World-Class Care for Rare Conditions
In a Chiari malformation, brain tissue extends into the spinal cord and interferes with the circulation of cerebrospinal fluid. This problem can occur when the cavity near the base of the skull is abnormally small, so the lower part of the brain (cerebellum) gets pushed downward.
The three main categories of Chiari malformations are:
- Type I, the most common, is usually congenital (present at birth), though acquired cases are possible. It might not cause any symptoms, and the defect generally isn’t obvious at birth – often going unrecognized until adolescence or adulthood.
- Type II is more severe and is usually noticed during childhood.
- Type III is extremely rare and is apparent during infancy.
Many institutions refer these cases to UT Southwestern because we offer a team of Chiari malformation specialists who review each patient’s condition from a host of perspectives. Our neurologists, neurosurgeons, neuroradiologists, and others work together and with patients to come up with the best treatment strategy for each specific situation.
Symptoms of Chiari Malformations
Many people with the most common type of Chiari malformation don’t experience symptoms, and the malformation is discovered incidentally. If symptoms do occur, severe headache and neck pain are the most common. Other symptoms of Chiari malformations can include:
- Dizziness
- Vertigo
- Disequilibrium
- Visual disturbances
- Ringing in the ears
- Difficulty swallowing
- Palpitations
- Sleep apnea
- Muscle weakness
- Impaired fine motor skills
- Chronic fatigue
- Painful tingling of the hands and feet
People with Chiari malformations often also have hydrocephalus (increased brain fluid), syringomyelia (cyst of the spinal cord), and tethered cord syndrome.
Evaluation
Because of the complex range of symptoms, Chiari malformations can be difficult to diagnose. At UT Southwestern, we evaluate a patient’s previous imaging studies and conduct additional imaging studies when needed. We then match what we see to a patient’s specific symptoms to determine the severity of the Chiari malformation.

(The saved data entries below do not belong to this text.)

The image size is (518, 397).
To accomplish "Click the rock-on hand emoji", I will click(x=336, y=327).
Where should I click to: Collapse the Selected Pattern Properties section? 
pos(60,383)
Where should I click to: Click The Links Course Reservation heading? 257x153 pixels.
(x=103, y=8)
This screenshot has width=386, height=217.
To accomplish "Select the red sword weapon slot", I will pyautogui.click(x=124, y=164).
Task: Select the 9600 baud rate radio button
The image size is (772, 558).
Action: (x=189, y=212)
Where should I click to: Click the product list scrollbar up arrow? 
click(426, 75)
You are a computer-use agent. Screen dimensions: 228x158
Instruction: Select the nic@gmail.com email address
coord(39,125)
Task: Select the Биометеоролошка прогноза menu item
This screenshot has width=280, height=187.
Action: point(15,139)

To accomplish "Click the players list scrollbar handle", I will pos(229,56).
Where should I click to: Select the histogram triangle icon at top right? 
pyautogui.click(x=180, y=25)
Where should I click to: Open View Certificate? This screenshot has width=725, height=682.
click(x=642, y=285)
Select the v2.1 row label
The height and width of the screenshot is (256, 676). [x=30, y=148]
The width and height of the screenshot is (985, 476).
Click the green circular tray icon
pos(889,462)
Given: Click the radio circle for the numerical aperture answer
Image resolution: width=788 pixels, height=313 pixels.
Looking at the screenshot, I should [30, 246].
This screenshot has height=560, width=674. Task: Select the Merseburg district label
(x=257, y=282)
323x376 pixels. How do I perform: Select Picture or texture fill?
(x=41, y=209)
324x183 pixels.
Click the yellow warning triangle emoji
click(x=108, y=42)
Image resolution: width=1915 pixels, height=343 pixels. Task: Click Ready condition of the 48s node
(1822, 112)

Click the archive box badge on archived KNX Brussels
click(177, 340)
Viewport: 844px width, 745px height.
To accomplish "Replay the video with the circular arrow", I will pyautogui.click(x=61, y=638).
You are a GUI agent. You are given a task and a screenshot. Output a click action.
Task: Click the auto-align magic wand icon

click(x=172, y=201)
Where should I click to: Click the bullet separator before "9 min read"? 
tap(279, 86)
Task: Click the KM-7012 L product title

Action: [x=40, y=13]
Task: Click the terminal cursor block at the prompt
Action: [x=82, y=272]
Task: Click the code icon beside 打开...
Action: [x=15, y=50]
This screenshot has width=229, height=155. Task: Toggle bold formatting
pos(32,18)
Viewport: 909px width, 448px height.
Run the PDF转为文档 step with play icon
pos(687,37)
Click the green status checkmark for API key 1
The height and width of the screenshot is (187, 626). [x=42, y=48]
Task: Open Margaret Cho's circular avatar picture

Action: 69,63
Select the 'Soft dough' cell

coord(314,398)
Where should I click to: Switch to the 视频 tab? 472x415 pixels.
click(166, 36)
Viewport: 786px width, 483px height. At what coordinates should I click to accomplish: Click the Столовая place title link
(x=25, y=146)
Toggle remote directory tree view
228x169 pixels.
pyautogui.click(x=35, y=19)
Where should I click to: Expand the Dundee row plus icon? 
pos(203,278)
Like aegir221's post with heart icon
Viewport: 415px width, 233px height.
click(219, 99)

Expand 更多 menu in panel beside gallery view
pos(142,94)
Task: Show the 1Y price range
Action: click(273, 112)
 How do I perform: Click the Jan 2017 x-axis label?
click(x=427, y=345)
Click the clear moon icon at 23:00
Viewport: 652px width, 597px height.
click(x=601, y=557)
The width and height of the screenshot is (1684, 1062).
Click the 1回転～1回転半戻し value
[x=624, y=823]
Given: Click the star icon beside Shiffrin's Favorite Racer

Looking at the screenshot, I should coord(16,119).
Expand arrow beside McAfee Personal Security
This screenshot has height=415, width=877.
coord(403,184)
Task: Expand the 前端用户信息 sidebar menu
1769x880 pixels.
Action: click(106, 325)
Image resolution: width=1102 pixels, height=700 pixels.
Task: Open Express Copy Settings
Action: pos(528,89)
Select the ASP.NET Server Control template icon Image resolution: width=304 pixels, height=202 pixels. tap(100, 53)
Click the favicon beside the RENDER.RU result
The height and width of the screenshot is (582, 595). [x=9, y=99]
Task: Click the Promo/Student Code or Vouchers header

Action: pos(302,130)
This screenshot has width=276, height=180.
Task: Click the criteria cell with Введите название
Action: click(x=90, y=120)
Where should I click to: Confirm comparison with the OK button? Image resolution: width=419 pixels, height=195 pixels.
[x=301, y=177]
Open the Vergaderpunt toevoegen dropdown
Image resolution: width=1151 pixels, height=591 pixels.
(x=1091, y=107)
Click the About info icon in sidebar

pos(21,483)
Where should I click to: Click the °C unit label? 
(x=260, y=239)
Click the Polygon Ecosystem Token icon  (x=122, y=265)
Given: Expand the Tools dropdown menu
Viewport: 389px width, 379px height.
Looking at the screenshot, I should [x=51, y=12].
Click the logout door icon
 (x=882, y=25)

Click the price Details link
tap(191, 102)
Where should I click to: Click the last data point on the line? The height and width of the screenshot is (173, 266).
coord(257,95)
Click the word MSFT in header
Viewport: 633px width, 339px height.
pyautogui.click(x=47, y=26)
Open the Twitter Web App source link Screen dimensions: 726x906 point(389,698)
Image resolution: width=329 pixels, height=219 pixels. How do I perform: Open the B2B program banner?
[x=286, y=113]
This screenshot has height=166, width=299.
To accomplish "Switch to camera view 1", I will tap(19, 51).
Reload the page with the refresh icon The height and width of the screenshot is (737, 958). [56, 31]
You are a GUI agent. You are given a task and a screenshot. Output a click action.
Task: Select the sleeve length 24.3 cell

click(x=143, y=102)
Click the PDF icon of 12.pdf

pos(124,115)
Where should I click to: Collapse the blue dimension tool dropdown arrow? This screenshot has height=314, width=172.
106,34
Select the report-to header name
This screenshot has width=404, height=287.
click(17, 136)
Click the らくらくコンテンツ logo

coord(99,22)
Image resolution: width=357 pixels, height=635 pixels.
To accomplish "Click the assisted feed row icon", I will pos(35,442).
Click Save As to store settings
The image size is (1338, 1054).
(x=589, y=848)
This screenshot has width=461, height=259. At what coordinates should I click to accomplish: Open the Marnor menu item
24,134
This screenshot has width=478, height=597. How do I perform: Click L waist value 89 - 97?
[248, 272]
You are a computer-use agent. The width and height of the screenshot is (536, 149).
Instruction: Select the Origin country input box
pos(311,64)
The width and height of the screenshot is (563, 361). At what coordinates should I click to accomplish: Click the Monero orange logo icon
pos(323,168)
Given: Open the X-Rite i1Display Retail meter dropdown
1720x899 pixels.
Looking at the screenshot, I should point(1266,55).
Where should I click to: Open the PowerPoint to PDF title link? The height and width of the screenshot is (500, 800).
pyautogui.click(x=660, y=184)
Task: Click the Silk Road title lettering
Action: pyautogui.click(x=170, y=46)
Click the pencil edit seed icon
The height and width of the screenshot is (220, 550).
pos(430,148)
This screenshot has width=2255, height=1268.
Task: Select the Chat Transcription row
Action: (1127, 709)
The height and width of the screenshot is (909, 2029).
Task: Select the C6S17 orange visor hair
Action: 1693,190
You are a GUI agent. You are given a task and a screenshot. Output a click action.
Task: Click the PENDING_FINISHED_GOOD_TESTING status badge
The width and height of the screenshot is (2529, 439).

Treatment for Chiari Malformations
Once we’ve evaluated a patient and made a diagnosis, treatment might include observation with surveillance imaging over time (if a patient is not experiencing symptoms) or surgery if the Chiari malformation is causing symptoms.
For most patients, monitoring the condition is all that’s required. However, if the Chiari malformation poses a significant threat to a patient’s health, or if symptoms interfere with quality of life, we offer comprehensive perspectives and treatment options.
When surgery is needed to treat a Chiari malformation, the goal is to stop progressive displacement of brain tissue into the spinal canal, to restore the normal flow of cerebrospinal fluid, and ease or stabilize symptoms.
Surgical options include:
- Foramen magnum decompression: The most common operation to treat a Chiari malformation involves the removal of a small piece of the skull to relieve pressure on the spinal cord. If further decompression is necessary, the surgeon opens the dura – the tissue that covers and protects the brain and spinal cord – to further reduce the pressure, then sews a patch over the new dural opening, allowing even more room for cerebrospinal fluid circulation.
- Laminectomy: In this procedure, the surgeon removes a portion of the first cervical vertebrae (the lamina) to make more room for the cerebellum.
- Shunt: In some cases, patients might need a shunt to drain excessive cerebrospinal fluid away from the skull and brain to another part of the body where it can be absorbed. Shunts are sometimes implanted before decompression surgery to relieve pressure and improve symptoms. Sometimes, implanting the shunt allows the patient to avoid surgery altogether.
After surgery, patients recover in our dedicated neurointensive care unit (neuro ICU). Neurorehabilitation services are also available in the same building.